# Aim:
Rewrite the lines between the one containing "You are a computer-use" and the one containing "Viewport: 590px width, 400px height. (20, 87)", inclusive, with "Instruction" swapped for "Task" and everything else unchanged. Leave the pictures out of your answer.

# Exercise input:
====

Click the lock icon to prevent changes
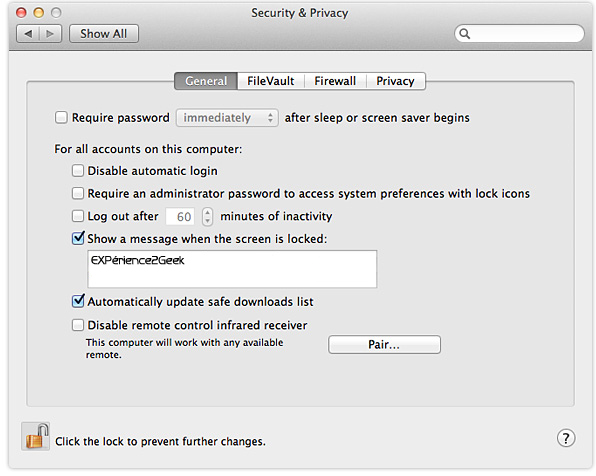This screenshot has height=476, width=596. point(36,436)
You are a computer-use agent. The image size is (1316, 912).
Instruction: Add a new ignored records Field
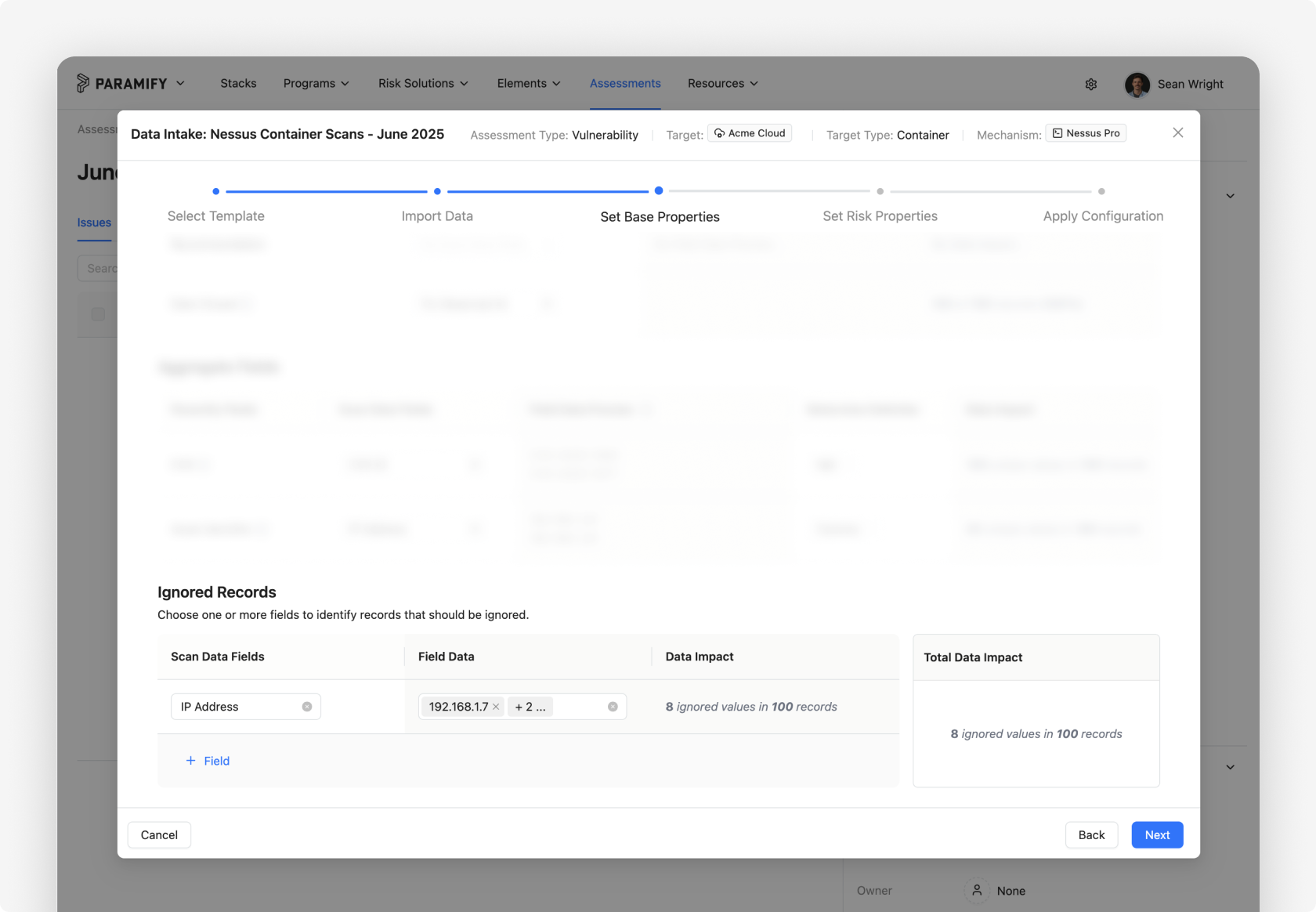pyautogui.click(x=208, y=761)
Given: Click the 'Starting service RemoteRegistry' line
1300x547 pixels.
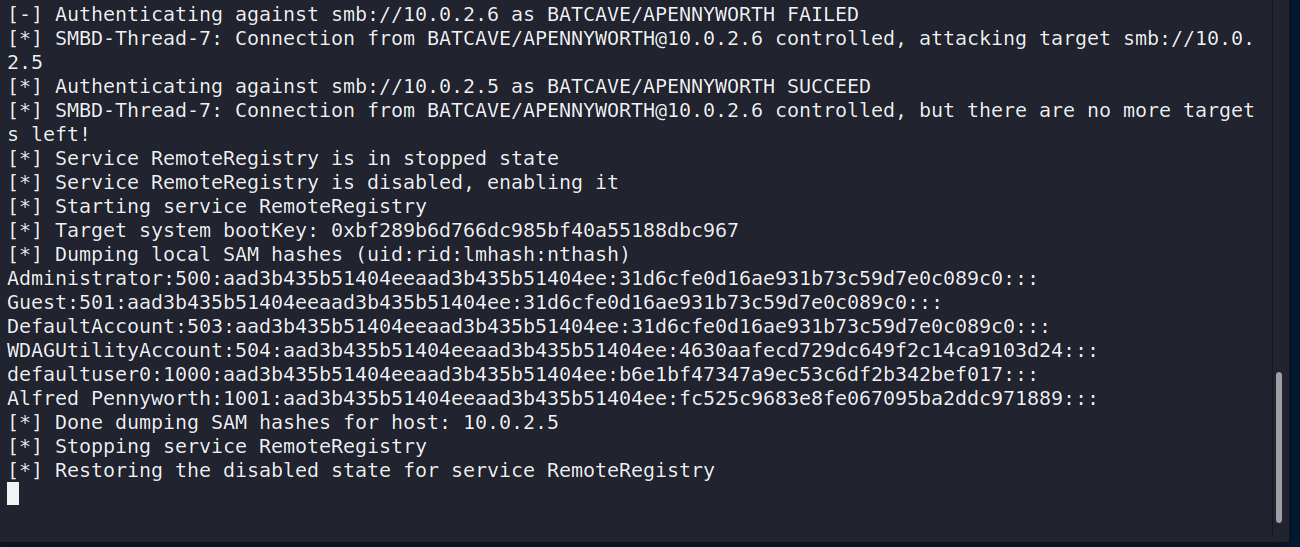Looking at the screenshot, I should coord(240,206).
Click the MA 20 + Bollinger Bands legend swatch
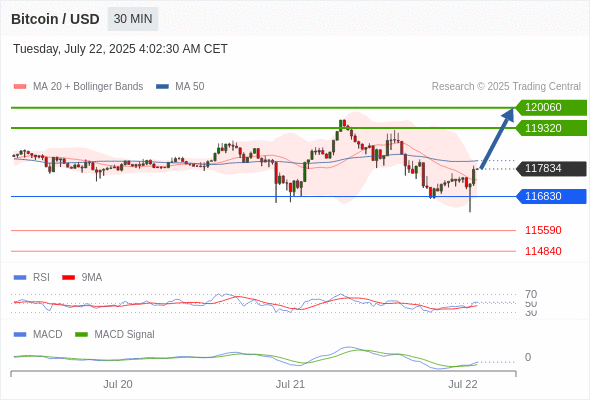Viewport: 590px width, 400px height. (20, 87)
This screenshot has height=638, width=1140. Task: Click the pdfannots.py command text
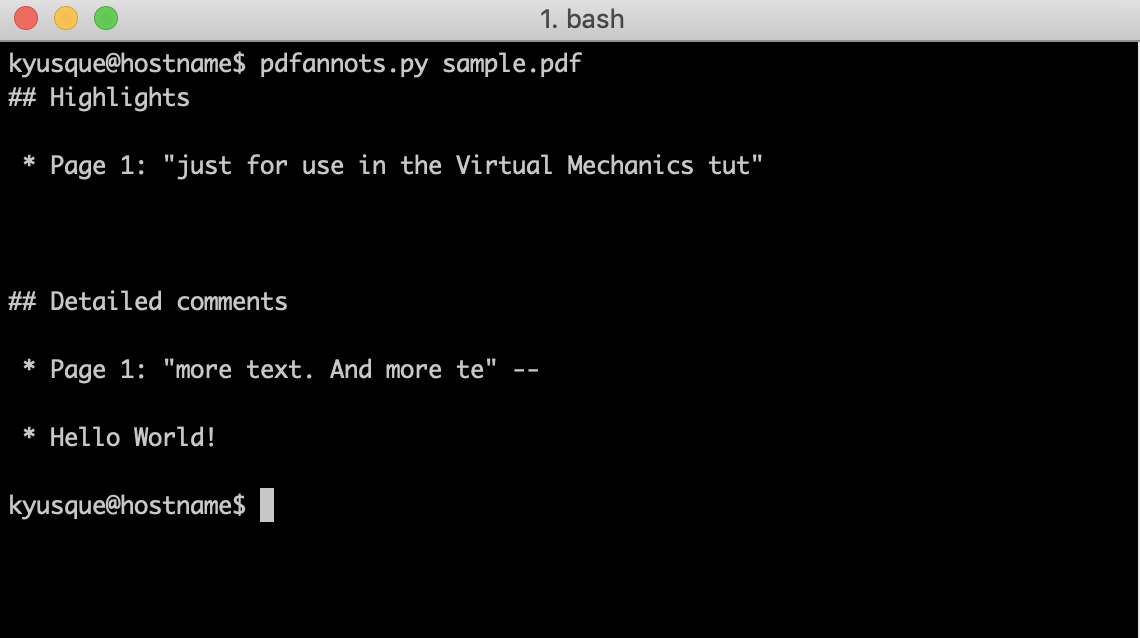[x=344, y=64]
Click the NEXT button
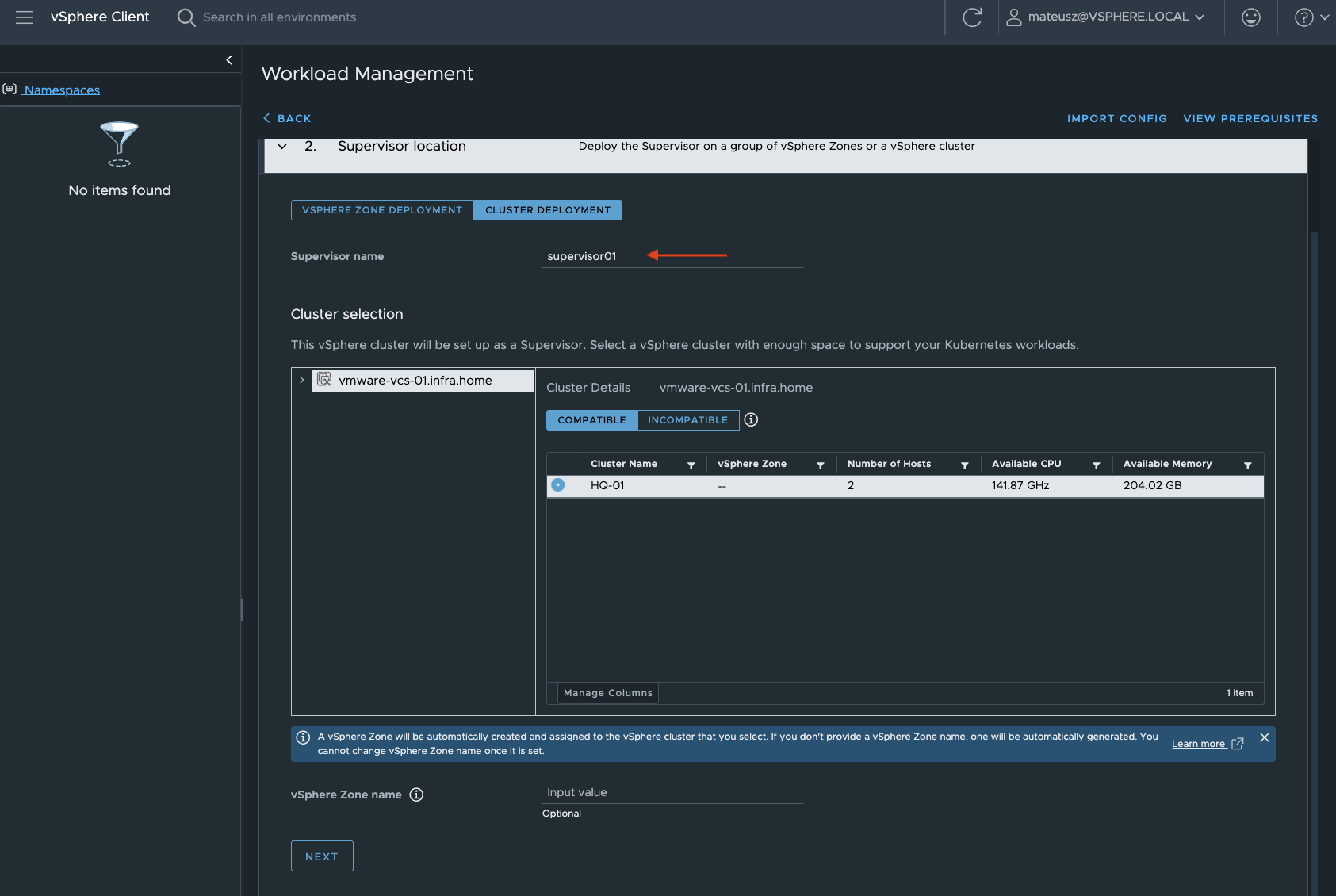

====

# Expected answer:
You are a computer-use agent. The image size is (1316, 912).
Task: Add a new ignored records Field
pyautogui.click(x=208, y=761)
Given: Click the 'Starting service RemoteRegistry' line
1300x547 pixels.
Looking at the screenshot, I should coord(240,206).
Click the MA 20 + Bollinger Bands legend swatch
Viewport: 590px width, 400px height. (20, 87)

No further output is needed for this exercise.